> _Problem details_
Only the lines from the one containing "Viewport: 1252px width, 937px" through the end of the data below are to be repeated, exactly as given, without pictures.

(Beginning of Data for analysis)

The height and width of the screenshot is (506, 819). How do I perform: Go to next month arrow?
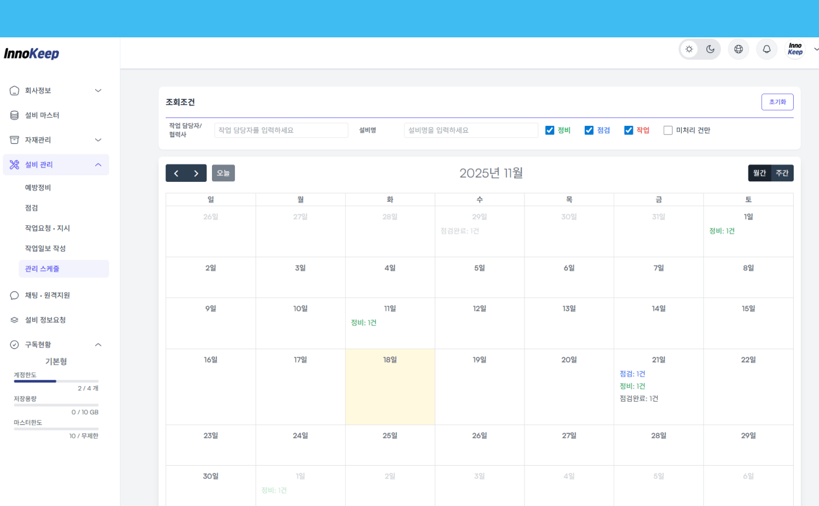point(196,173)
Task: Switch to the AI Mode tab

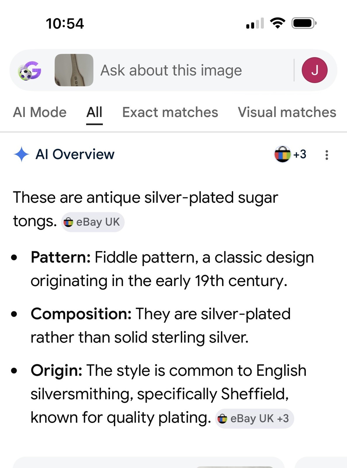Action: coord(40,112)
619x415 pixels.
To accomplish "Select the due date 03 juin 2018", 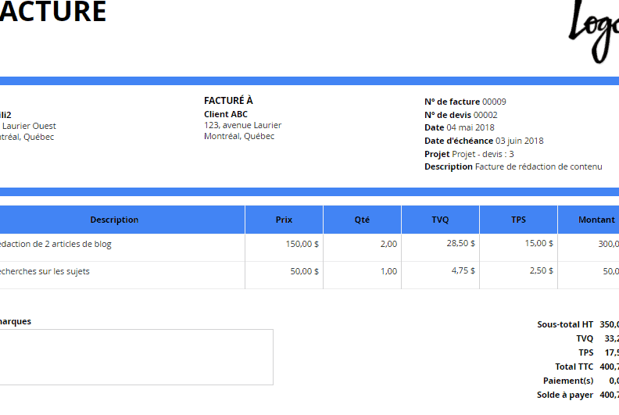I will tap(519, 141).
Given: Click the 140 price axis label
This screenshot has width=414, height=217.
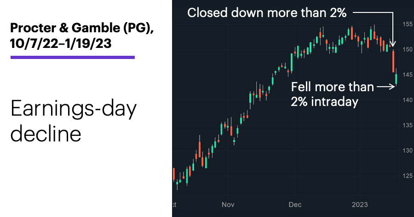Looking at the screenshot, I should tap(408, 100).
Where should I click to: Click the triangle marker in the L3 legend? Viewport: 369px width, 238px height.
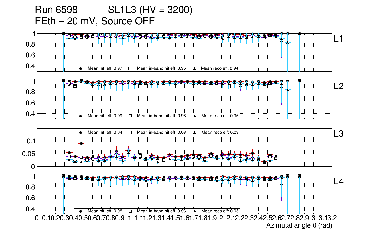pos(195,133)
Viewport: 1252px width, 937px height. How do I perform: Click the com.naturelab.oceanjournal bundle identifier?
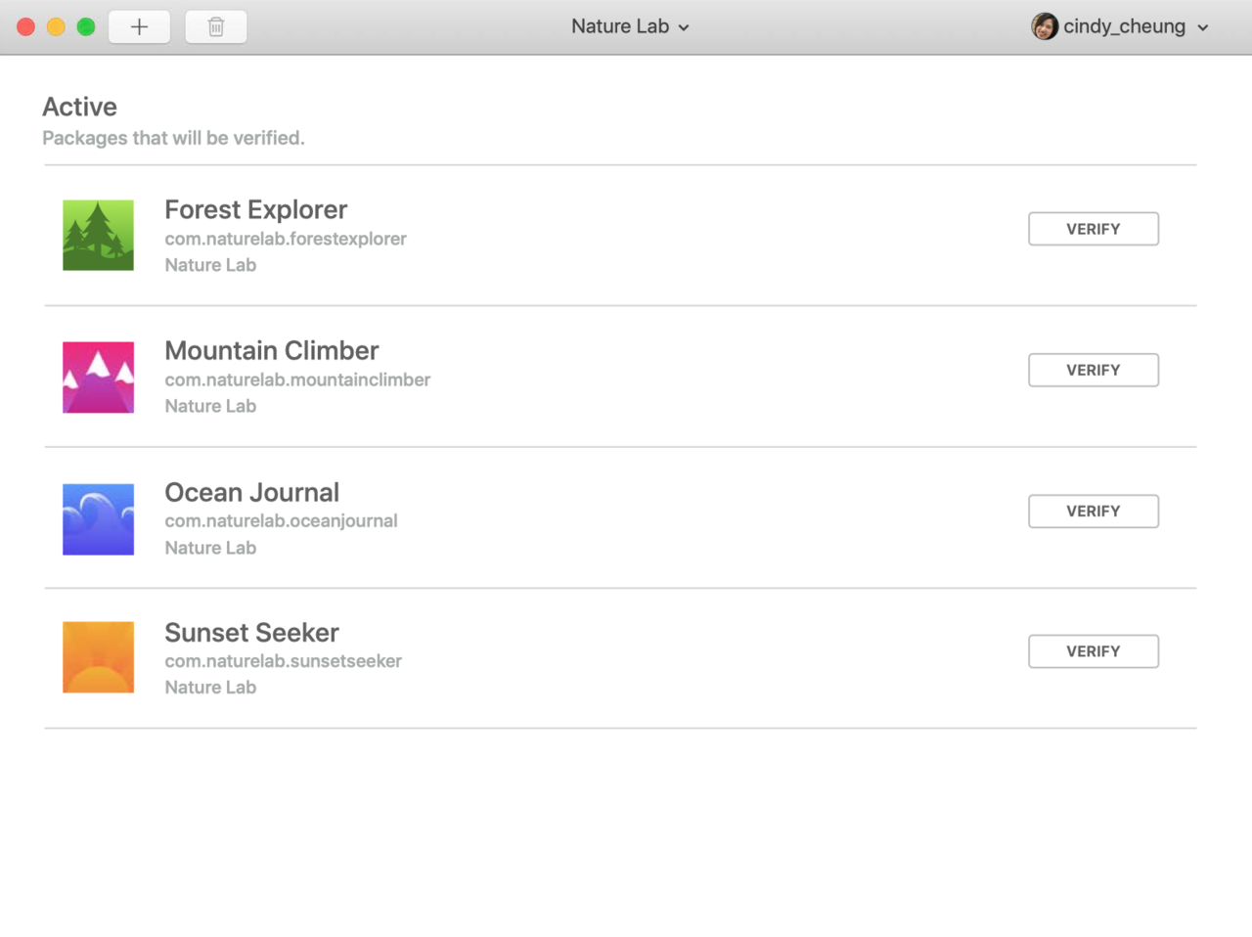tap(281, 520)
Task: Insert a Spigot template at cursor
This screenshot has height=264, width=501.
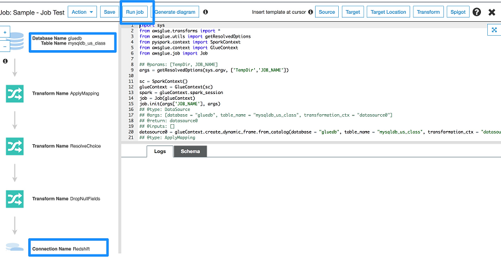Action: click(458, 12)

(End of Data for analysis)

> _Solution to this exercise_
Viewport: 1252px width, 937px height. How do I perform: Click the com.naturelab.oceanjournal bundle identifier?
tap(281, 520)
Task: Insert a Spigot template at cursor
This screenshot has height=264, width=501.
Action: click(458, 12)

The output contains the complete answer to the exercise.